Crítica // Flee — Nenhum lugar para chamar de lar ####
Fugir, meu bem,
pra ser feliz
A animação bastante distanciada do entretenimento. É neste tom que o diretor Jonas Poher Rasmussen conduz o filme dinamarquês Flee — Nenhum lugar para chamar de lar que expõe divergentes culturas e propósitos, numa narrativa de caráter documental. Curiosamente, o filme rendeu três indicações no mais recente Oscar, no qual foi destacado como finalista em melhor animação, melhor filme internacional e ainda melhor documentário. Perdeu tudo, mas para cada um dos favoritos na categoria, virtualmente, pré-definida.
"Sem interesse em garotas", como ele destaca, o protagonista é Amin, constantemente desorientado, depois de enfrentar interrogatórios, roubos, falta de perspectivas e cargas de humilhação.
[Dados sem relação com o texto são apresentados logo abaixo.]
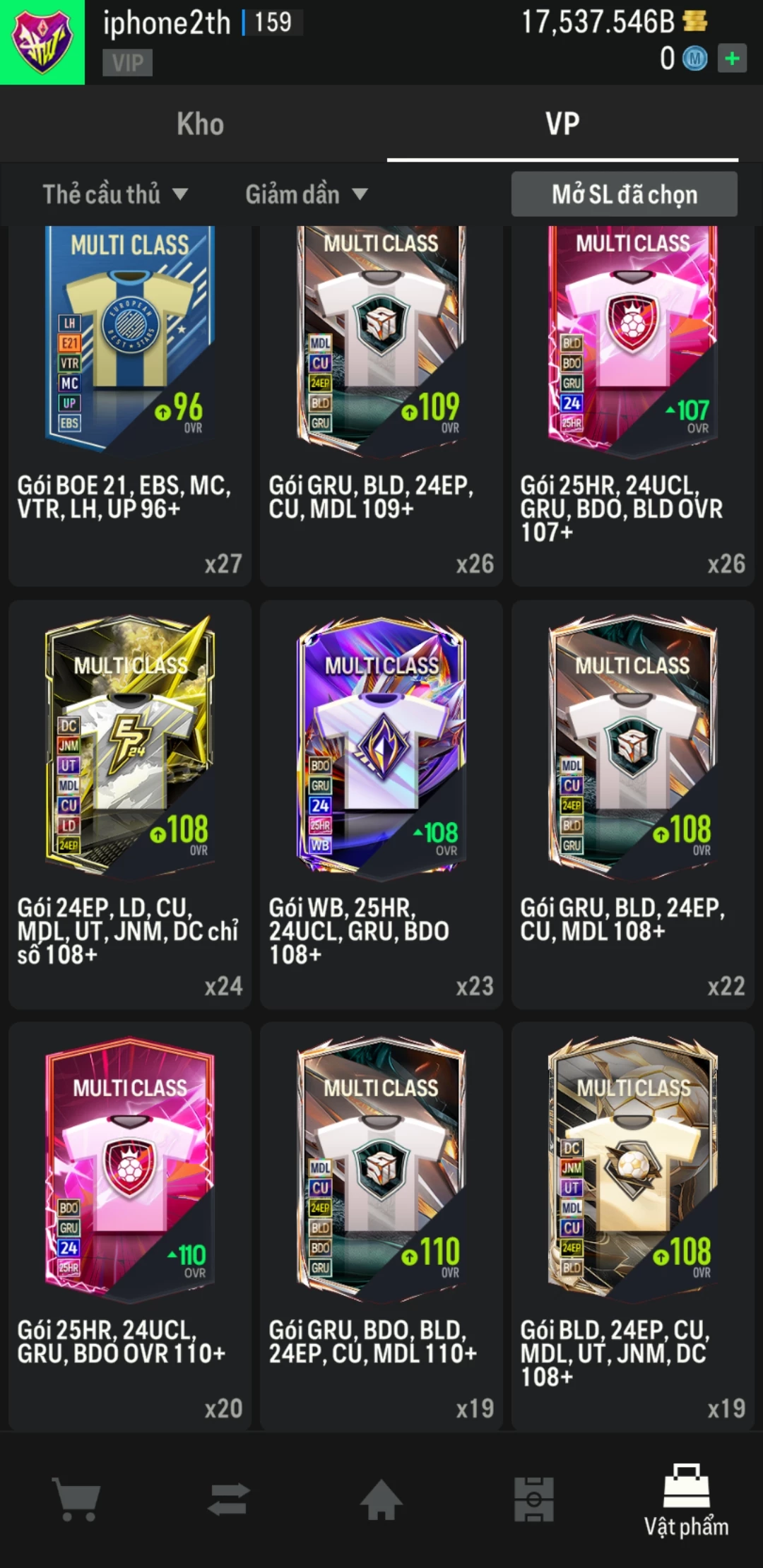The height and width of the screenshot is (1568, 763).
Task: Select the GRU, BLD, 24EP 109+ pack
Action: click(x=382, y=405)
Até o estabelecimento dele na confortável Copenhague (Dinamarca), Amin cultiva eterno medo de retornar ao que fora seu lar no Afeganistão. Na base de amenos interrogatórios, conduzidos pelo diretor Rasmussen, o real Amin (escondido, no filme, sob pseudônimo) deixa pesadas máscaras caírem.
Excessivamente rígido consigo, o personagem (saído da vida real) tem enorme dificuldade em confiar em outros e se aquieta, na defensiva. Numa versão do passado de Amin, reza a lenda de que teria chegado à Europa, caminhando, desde o Afeganistão. Numa série de digressões, Amin parte para invalidar versões de si. Diante de um emaranhado de mentiras, ele praticamente deixa de existir. A falta de "um futuro decente" para familiares e a doutrinação de pessoas com "poder sobre" a vida dele levaram Amin a renegar parte da existência.
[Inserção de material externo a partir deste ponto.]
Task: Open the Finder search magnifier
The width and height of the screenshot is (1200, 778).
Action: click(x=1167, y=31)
Flee, entretanto, movido a traçados genuínos e a músicas como Take on me (a-ha) e Joyride (Roxette), reforça que relembrar é reviver, e, no caso, de Amin, ter uma segunda chance de viver e experimentar. Criança pouco ortodoxa para perambular pelo opressor sul asiático, por extensão, na fase adulta, Amin encontra a hostilidade, no cultivo da "atração por homens" que ele sente. Ainda jovem, busca um remédio inócuo para um "tratamento", frente à atração juvenil por Chuck Norris e Jean-Claude van Damme. A descoberta da sexualidade é dos pouco momentos mais divertidos dentro de uma narrativa repleta de tensões.
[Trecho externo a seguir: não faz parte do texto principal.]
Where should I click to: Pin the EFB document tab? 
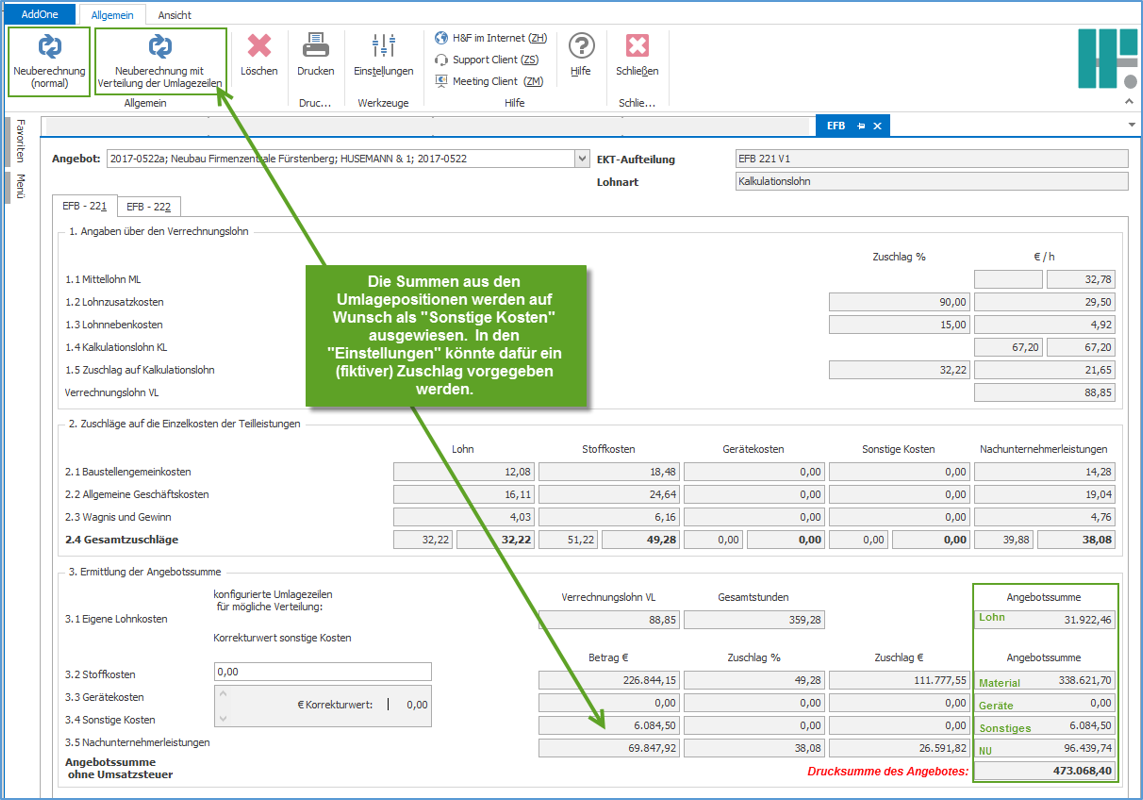(x=861, y=126)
O apoio incondicional dos irmãos aplaina a aspereza que acompanha o protagonista que, para ter sossego, empilha e decora realidades por (e para) ele inventadas. Desde a tomada do poder pelos mujahidin, à época da adolescência, Amin se desvincula da realidade, se vê obrigado a morar ilegalmente na Rússia e a acompanhar um sistema decadente e atopetado de vícios. Numa das cenas mais marcantes (há momentos documentais que registram a realidade, como espécie de de moldura), experimenta-se o desgosto (como espectador) de assistir ao "encanto" do McDonald´s, implantado numa decrépita Rússia. O descaso, por parte de um navio norueguês, que esbarra em um grupo refugiados é outro impactante momento do filme. Até alcançar alguma serenidade, o protagonista vai enfrentar a impotência e os traumas — registrados pelas etéreos cenas de cinzento escuro. Marcante mesmo, será a trajetória, em que, por razões óbvias e humanitárias, jamais supera o testemunho do tráfico de pessoas que ele testemunha.